§ **Task goal**: Pick out the lines below that contain the string "icon" and copy them all.

§ **Data for this task**:
┄┄┄┄┄┄┄┄┄┄┄┄┄┄┄┄┄┄┄┄

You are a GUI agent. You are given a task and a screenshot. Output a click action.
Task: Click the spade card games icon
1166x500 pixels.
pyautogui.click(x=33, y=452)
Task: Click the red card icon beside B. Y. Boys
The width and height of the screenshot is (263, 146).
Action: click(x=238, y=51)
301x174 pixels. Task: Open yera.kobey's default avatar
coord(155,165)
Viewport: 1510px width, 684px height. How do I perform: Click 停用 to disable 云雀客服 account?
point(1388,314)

┄┄┄┄┄┄┄┄┄┄┄┄┄┄┄┄┄┄┄┄

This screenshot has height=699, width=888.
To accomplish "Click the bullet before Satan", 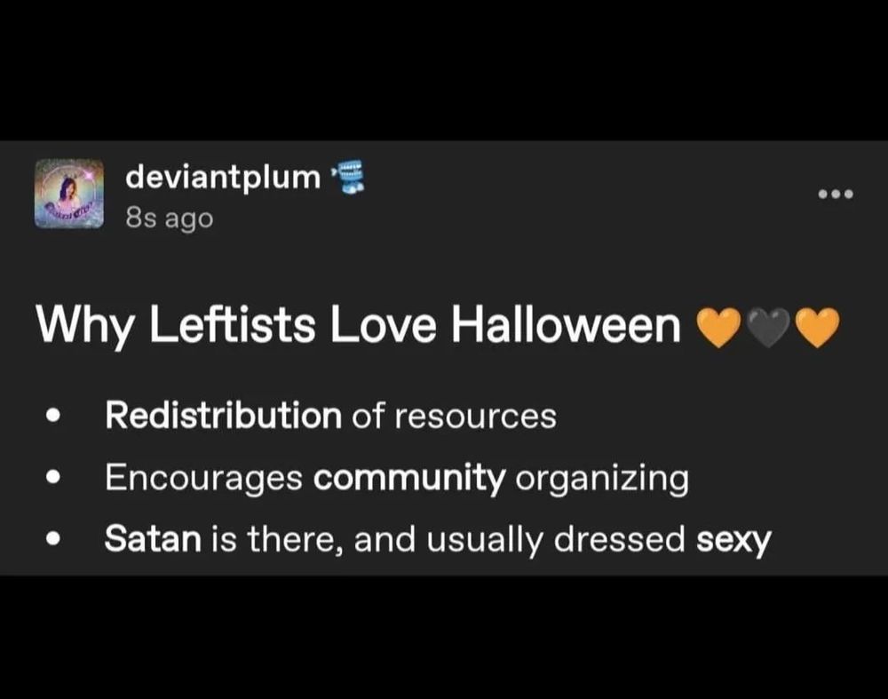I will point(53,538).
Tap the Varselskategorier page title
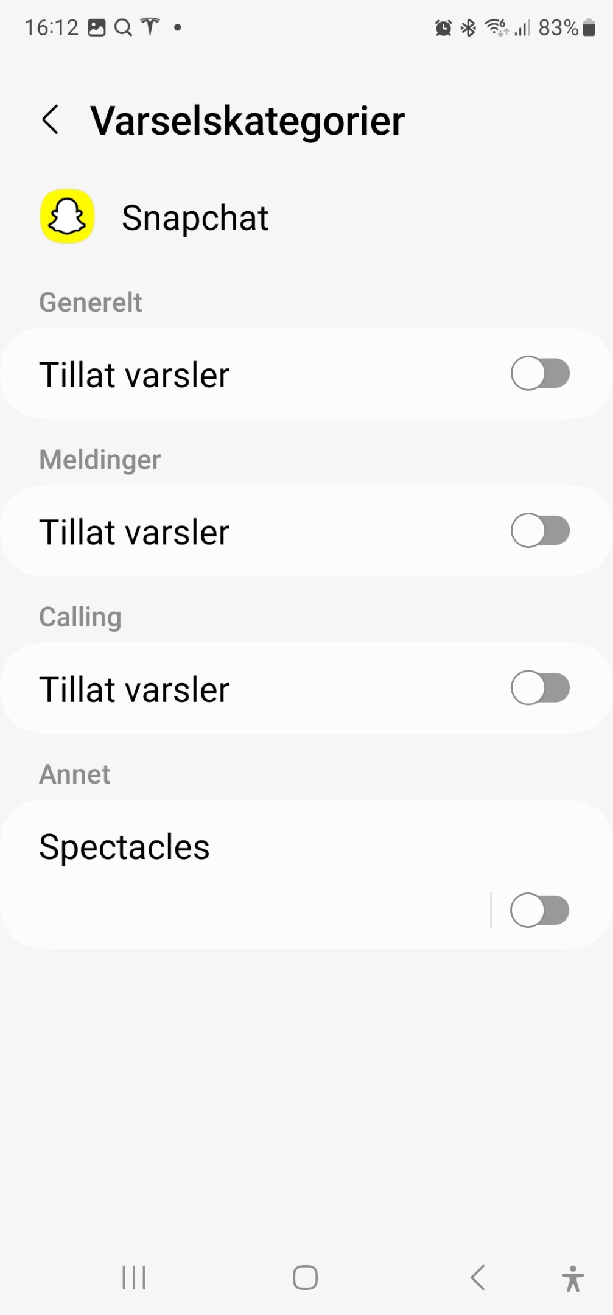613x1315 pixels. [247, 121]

┄┄┄┄┄┄┄┄┄┄┄┄┄┄┄┄┄┄┄┄

§ **Result for this exercise**:
Task: Click the spade card games icon
Task: Click the red card icon beside B. Y. Boys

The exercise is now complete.